Washington, D.C. – Senate Majority Leader Chuck Schumer (D-NY) today spoke on the Senate floor regarding the continued progress made toward finalizing and passing President Biden’s transformative Build Back Better plan to deliver help for the American people. Senator Schumer also laid out the agreement reached to lower prescription drug prices. Below are Senator Schumer’s remarks, which can also be viewed here:
Yesterday, Democrats continued making great progress towards finalizing President Biden’s Build Back Better plan.
The challenges American families and workers are facing today are enormous, and President Biden’s agenda is the remedy to much of their hardships. It’s just what the American people want and what they need.
And it’s exactly why we need to focus on getting the job done; to finalize and pass this legislation and deliver help for the American people.
Last night, I held another round of talks going past midnight with a number of my colleagues as we approach a final agreement: talks with the White House, the Speaker, my Senate colleagues and chairs, and members of the House. We continue to make very good progress each day.
Passing such transformative legislation is not easy—but the long hours we are putting into it will be well worth it for the American people.
Over the last 24 hours, the hard work has yielded an important new development: yesterday, I announced that Democrats had reached an agreement to include provisions in Build Back Better that will lower prescription drug prices for seniors and for American families.
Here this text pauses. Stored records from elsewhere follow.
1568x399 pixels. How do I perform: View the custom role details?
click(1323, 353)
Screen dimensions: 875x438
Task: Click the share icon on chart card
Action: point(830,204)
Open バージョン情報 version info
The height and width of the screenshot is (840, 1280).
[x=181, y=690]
This is a big deal.
For years, skyrocketing costs of prescription drugs have plagued millions of seniors and American families—to the point that Americans spend far more on prescription drugs per capita than other wealthy nations. It’s one of the largest out-of-pocket medical expenses that families have and it’s gotten worse over the last few years.
For too many Americans, all it takes is a sudden serious illness and you can find yourselves spending hundreds if not thousands and several thousands of dollars per year, just to afford things like insulin or vitally-needed cancer treatments. It’s profoundly unfair and wholly un-American. Imagine the strain you can face: someone—you or a loved one—is ill and you can't afford the medicine, and you see them, their condition getting worse and worse. I can't think of things that are worse than that.
Yesterday, we took a large step forward in helping alleviate that problem. For the first time ever, Medicare will be empowered to directly negotiate prices in Part B and Part D. This will directly reduce out-of-pocket drug spending for millions of patients every time they visit a pharmacy or a doctor.
Our agreement does other things as well. It will cap out-of-pocket spending at $2,000 per year, ending the dilemma I just spoke about where a life-changing diagnosis could mean thousands upon thousands of dollars in new expenses that an individual can't afford.
This agreement will lower insulin prices so that Americans with diabetes don’t pay more than $35 per month for their insulin. Let me repeat that because it's amazing how the cost of insulin used to be so reasonable and has skyrocketed over the last few years, with very little reasonable, justifiable explanation. This agreement will lower insulin prices so that Americans with diabetes don't pay more than $35 per month for their insulin.
And it will reform the pharmaceutical industry to stop price gouging and make sure our country’s drug pricing system benefits patients, not corporations.
It’s not everything all of us wanted—but it’s a major, major step in the right direction as we work to help the American people better afford their prescription drugs. We're going to keep working to make it even better, but this is a really good start and a major, major announcement.
I want to thank all my colleagues who had a hand in putting this agreement together—Senator Wyden, Senator Klobuchar, Senator Murphy, Senator Cortez Masto, Senator Bennet, and Senator Kelly. And I also want to thank Senator Sinema for working with us to reach this agreement.
We are going to build on this success as we continue making progress on the rest of Build Back Better.
We are close, we are determined, and we are confident that we will succeed in rewarding the trust that the American people have placed in us.